2.2 The Problem of Indirect Identification of the Economic Model

Let \(N\) the external parameters be set on a hypercube with dimension \(N\): \({{{\mathbf{a}}}^{ - }} \leqslant {\mathbf{a}} \leqslant {{{\mathbf{a}}}^{ + }}.\) Let some macroparameters have the statistical analogs: \(X_{i}^{{{\text{stat}}}}(t),\)\(t = {{t}_{0}},...,{{t}_{n}},i = 1,...,M.\) The Theil inequality index is used as the criterion of closeness of the calculated and the statistical time series:

$${{T}_{i}} = \sqrt {{{\left( {\sum\limits_{t = {{t}_{0}}}^{{{t}_{n}}} {{{{\left( {{{X}_{i}}(t) - X_{i}^{{{\text{stat}}}}(t)} \right)}}^{2}}} } \right)} \mathord{\left/ {\vphantom {{\left( {\sum\limits_{t = {{t}_{0}}}^{{{t}_{n}}} {{{{\left( {{{X}_{i}}(t) - X_{i}^{{{\text{stat}}}}(t)} \right)}}^{2}}} } \right)} {\left( {\sum\limits_{t = {{t}_{0}}}^{{{t}_{n}}} {{{{\left( {{{X}_{i}}(t)} \right)}}^{2}} + {{{\left( {X_{i}^{{{\text{stat}}}}(t)} \right)}}^{2}}{\kern 1pt} } } \right)}}} \right. \kern-0em} {\left( {\sum\limits_{t = {{t}_{0}}}^{{{t}_{n}}} {{{{\left( {{{X}_{i}}(t)} \right)}}^{2}} + {{{\left( {X_{i}^{{{\text{stat}}}}(t)} \right)}}^{2}}{\kern 1pt} } } \right)}}} .$$

(4)

The convolution of the criteria of closeness (4) can be written as

$$S = \prod\limits_{i = 1}^M {\left( {1 - {{T}_{i}}} \right)} \to \mathop {\max }\limits_{{{{\mathbf{a}}}^{ - }} \leqslant {\mathbf{a}} \leqslant {{{\mathbf{a}}}^{ + }}} .$$

2.3 Forecast Made at the End of 2006 about the Crisis of 2008 in the Russian Economy

The model with the production capacities differentiated by the creation time suggests that the growth of the economy after the crisis of 1998 was related to the old capacity utilization. At the end of 2006, the problem of identifying a Ramsay type dynamic economic model [15] was considered. As a result of the solution of this problem [15, p. 98] we could predict a crisis in 2008. Had there been an immediate response to this forecast, it would have been possible to avoid the drop in GDP that ocurred in 2009 and the subsequent stagnation through transition to growth by creating new and more efficient capacities.

3 DYNAMICS OF AGE-LIMITED PRODUCTION CAPACITIES

Now, in contrast to Hypothesis 0, we assume that the production capacities have a certain age limit \(A(t) < \infty \), after which they are not used.

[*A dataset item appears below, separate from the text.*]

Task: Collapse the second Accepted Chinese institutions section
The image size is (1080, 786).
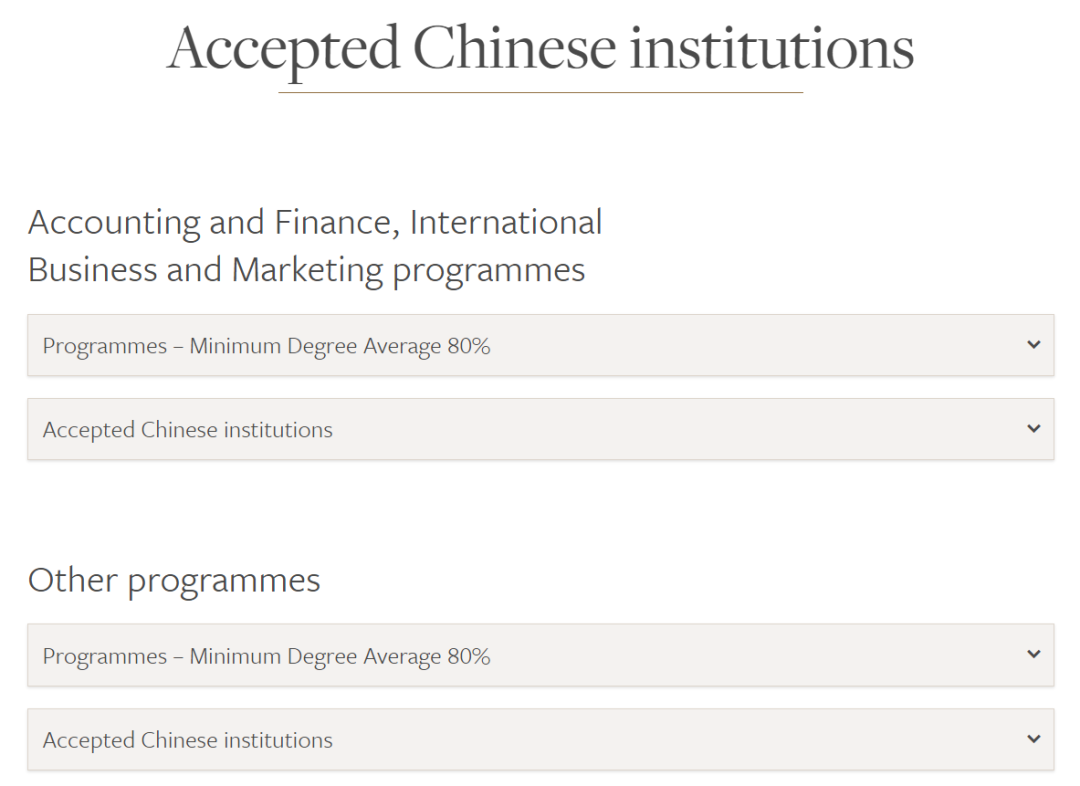Action: tap(540, 739)

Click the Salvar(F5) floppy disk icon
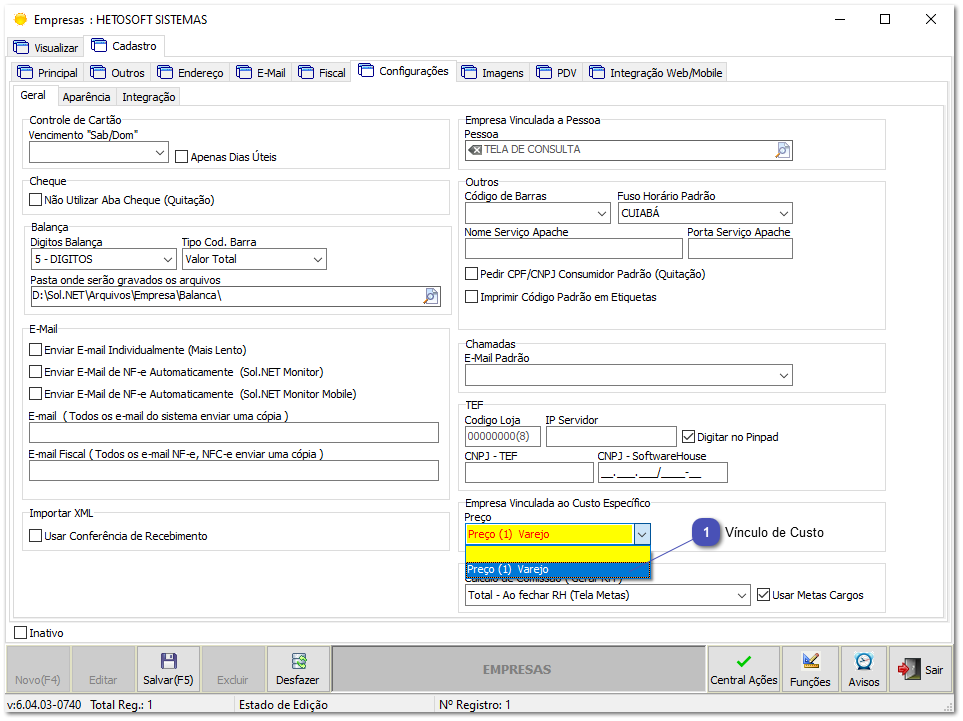click(168, 662)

This is a natural limitation on the calculations.

Hypothesis 1. The number of jobs at a producing unit remains constant from its creation time \(\tau \leqslant t\) to its closure time \(\tau + A(t),\) where \(A(t)\) is the maximum age of the capacities, and the production capacity \(m(t,\tau )\) decreases at the constant rate \(\mu > 0\).

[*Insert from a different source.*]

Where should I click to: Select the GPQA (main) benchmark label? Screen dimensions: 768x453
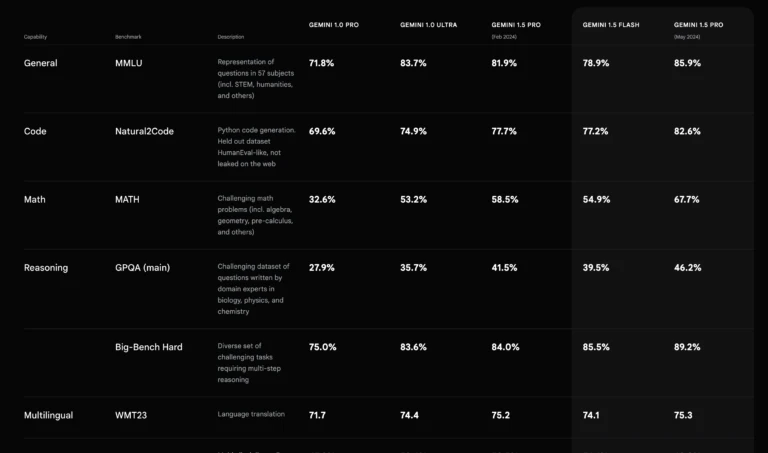click(x=144, y=267)
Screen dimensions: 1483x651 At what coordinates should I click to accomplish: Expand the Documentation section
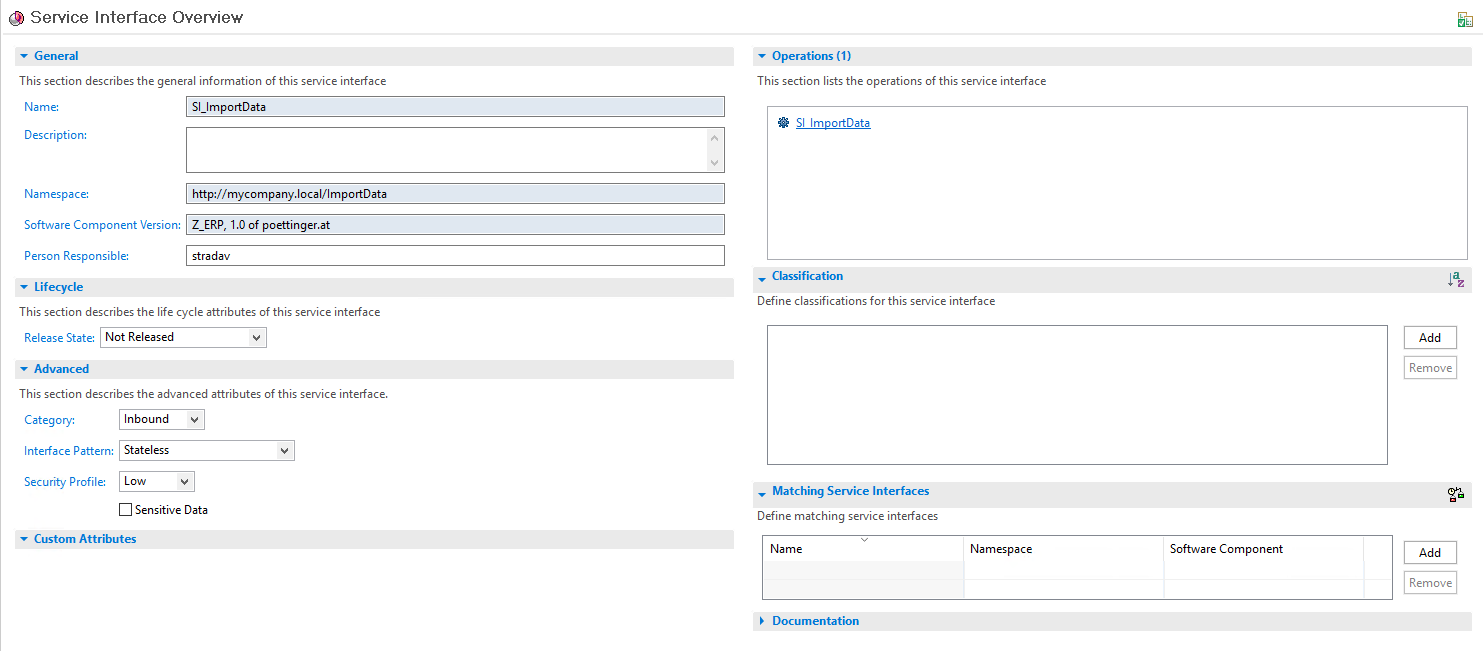pos(762,620)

Then the aggregate capacity \(M(t) = \int_{t - A(t)}^t J (\tau )\exp ( - \mu (t - \tau ))d\tau \) is described by the following differential-difference equation:

$${{dM(t)} \mathord{\left/ {\vphantom {{dM(t)} {dt}}} \right. \kern-0em} {dt}} = J(t) - \mu M(t) - (1 - {{dA(t)} \mathord{\left/ {\vphantom {{dA(t)} {dt}}} \right. \kern-0em} {dt}})J(t - A(t))\exp ( - \mu A(t)),$$

(5)

where the variation rate of the capacity age limit is bounded from above: \({{A(t)} \mathord{\left/ {\vphantom {{A(t)} {dt}}} \right. \kern-0em} {dt}} \leqslant 1\), since the capacities withdrawn are not returned.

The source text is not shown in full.